In one instance, the account Film Fanatics (20,000 followers) wrote about a 1943 movie called Angel of Sin. They proceed to fabricate an entire movie: From the director to the actors to the plot, the movie they describe simply does not exist. The screenshots that accompany the post are from a real movie that came out that year: A French film called Angels of Sin (note the plural). It’s a glaringly bad post, and it has a mere 17 likes.
But for a more instructive look into how grim these errors are, take this Film Fanatics write-up from earlier this month by. Of the prosaic, quietly melancholy Perfect Days — highly recommend if you haven’t seen it — the account writes:
“Perfect Days (2023) is a Japanese drama film directed by Hirokazu Kore-eda. The movie follows the life of Kaito (played by Koji Yakusho), a quiet and seemingly content man who works as a toilet cleaner for a company that offers a specialized service in cleaning public restrooms.”

Two things are wrong: It was directed by German auteur Wim Wenders, not Kore-eda; the main character’s name is Hirayama, not Kaito.
Some commenters rightly pointed both errors out. “How can you get the director wrong…????? and even talk about his signature style…????” one wrote. Many other commenters raved about the film, all without acknowledging the factual errors. It has more than 3,000 reactions and hundreds of comments. None of the top comments pointed out the possibility that this could be an AI fabrication.

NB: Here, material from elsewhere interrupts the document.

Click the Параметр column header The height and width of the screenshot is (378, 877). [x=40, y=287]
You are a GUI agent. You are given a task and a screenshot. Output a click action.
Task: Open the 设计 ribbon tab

These Facebook users will earnestly engage with these accounts — not knowing that instead of a person behind the screen, there is simply a machine cribbing words from better, smarter critics and winnowing them down into Engagement Bait. (Another seemingly AI-generated account, attributed to “Giuliana Hernandez,” also wrote about Perfect Days and also went viral — but did not have any glaring inaccuracies, which makes this fiasco even stranger.)
Film Fanatics did not respond to multiple DMs from Gazetteer SF asking if their content is AI generated.
“I would like to see more genuine content creators getting rewarded for putting out high quality stuff, but now it seems to be even harder to compete with the deluge of low-effort AI slop that people are putting out,” Spero told Gazetteer.
This all amounts to a strange, shitty ecosystem — fake content, real engagement. Meta head honcho Mark Zuckerberg wants more of this. Last October, in an investor call, the Zuck promised more “feed experiences” with even more AI-generated dreck coming to Meta's various social media properties. And despite users vociferously voicing their opposition to other Meta experiments into AI, people still continue to engage with posts like this made by enterprising hucksters looking to make side hustle money.
“It's insane to me how many comments and reactions these slop posts are getting, but I think this says the most about our media literacy and algorithmic diet,” Spero said.
Generative AI will rightfully get the most heat for disseminating misinformation, or for spreading illicit deepfakes, or for murdering multiple creative industries in cold blood. But this is the stuff that really underscores Meta’s bottom line — all the more reason to disengage the minute you notice any post that feels off, whether that’s film reviews or anything else you care about.